Dataset entries:

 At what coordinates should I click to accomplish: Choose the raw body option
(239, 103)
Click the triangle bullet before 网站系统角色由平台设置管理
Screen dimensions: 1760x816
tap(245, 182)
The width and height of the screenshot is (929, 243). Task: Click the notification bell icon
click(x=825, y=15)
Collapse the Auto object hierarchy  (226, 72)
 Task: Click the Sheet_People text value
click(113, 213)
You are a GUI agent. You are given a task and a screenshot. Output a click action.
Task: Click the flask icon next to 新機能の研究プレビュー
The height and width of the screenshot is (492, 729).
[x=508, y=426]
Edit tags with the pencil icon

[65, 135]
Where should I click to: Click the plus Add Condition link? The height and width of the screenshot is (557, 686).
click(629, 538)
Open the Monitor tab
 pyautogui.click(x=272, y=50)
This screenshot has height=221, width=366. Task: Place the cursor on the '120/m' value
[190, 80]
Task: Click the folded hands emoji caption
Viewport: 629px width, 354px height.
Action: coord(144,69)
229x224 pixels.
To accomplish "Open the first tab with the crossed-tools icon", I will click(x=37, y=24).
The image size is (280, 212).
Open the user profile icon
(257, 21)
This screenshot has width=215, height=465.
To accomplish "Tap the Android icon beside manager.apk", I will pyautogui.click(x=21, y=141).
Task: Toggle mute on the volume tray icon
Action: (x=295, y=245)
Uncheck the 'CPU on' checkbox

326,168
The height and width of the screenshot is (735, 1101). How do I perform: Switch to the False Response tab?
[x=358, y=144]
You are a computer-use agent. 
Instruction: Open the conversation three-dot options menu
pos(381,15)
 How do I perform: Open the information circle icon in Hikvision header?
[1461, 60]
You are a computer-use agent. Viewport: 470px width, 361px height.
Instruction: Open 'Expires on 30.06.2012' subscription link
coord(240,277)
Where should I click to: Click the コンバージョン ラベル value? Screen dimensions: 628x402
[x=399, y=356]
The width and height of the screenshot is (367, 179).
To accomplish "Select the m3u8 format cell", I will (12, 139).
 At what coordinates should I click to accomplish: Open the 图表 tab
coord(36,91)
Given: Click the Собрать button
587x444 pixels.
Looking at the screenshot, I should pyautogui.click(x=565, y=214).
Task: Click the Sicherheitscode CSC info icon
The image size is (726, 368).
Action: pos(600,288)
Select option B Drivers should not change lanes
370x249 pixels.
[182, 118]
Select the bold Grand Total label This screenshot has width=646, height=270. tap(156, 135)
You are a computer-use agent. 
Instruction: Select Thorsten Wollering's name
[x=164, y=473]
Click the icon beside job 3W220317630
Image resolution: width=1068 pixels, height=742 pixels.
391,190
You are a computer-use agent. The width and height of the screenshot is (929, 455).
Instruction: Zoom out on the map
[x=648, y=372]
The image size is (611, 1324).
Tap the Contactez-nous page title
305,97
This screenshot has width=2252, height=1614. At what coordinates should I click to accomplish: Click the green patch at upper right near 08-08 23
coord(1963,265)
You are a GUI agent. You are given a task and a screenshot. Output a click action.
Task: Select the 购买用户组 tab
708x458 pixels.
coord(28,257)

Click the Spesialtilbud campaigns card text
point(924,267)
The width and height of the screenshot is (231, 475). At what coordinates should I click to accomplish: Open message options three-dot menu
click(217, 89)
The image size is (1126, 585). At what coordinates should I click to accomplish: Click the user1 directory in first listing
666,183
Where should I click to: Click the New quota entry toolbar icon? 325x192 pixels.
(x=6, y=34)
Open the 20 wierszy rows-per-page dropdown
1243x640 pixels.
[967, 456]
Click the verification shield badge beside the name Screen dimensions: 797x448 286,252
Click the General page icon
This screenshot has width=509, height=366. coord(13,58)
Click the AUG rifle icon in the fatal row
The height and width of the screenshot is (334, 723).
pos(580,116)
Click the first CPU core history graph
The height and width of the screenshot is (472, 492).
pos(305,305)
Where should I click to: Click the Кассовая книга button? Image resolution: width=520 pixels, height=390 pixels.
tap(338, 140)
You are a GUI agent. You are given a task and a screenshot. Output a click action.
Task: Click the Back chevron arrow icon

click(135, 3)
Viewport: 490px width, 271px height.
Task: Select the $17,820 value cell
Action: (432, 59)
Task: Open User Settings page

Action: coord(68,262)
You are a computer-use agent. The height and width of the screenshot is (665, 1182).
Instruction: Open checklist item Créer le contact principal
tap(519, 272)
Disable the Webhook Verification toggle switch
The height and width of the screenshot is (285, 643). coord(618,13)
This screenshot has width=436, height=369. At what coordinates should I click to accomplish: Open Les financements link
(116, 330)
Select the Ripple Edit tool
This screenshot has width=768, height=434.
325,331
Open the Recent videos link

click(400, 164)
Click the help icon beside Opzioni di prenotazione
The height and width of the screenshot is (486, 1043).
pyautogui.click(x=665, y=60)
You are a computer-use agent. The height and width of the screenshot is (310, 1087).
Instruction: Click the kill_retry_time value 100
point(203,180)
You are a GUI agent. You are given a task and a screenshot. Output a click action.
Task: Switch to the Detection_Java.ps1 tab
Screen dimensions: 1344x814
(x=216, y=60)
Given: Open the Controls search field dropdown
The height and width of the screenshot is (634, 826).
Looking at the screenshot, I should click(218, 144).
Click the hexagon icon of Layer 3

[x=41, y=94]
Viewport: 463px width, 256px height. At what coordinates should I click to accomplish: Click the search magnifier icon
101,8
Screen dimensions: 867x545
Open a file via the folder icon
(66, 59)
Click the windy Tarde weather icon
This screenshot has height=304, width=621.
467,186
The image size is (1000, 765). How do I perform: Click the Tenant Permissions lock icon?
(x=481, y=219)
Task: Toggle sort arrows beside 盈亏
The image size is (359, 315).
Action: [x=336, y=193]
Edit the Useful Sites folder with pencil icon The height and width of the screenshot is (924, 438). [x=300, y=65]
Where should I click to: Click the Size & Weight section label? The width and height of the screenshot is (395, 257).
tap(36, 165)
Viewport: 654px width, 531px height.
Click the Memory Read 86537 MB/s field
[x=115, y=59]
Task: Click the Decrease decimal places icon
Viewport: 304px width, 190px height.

### Task prompt
Taking the entries above, print exactly the lines starting at the line with "Edit tags with the pencil icon" and ending at the line with "229x224 pixels.", both included.

### Exercise solution
Edit tags with the pencil icon

[65, 135]
Where should I click to: Click the plus Add Condition link? The height and width of the screenshot is (557, 686).
click(629, 538)
Open the Monitor tab
 pyautogui.click(x=272, y=50)
This screenshot has height=221, width=366. Task: Place the cursor on the '120/m' value
[190, 80]
Task: Click the folded hands emoji caption
Viewport: 629px width, 354px height.
Action: coord(144,69)
229x224 pixels.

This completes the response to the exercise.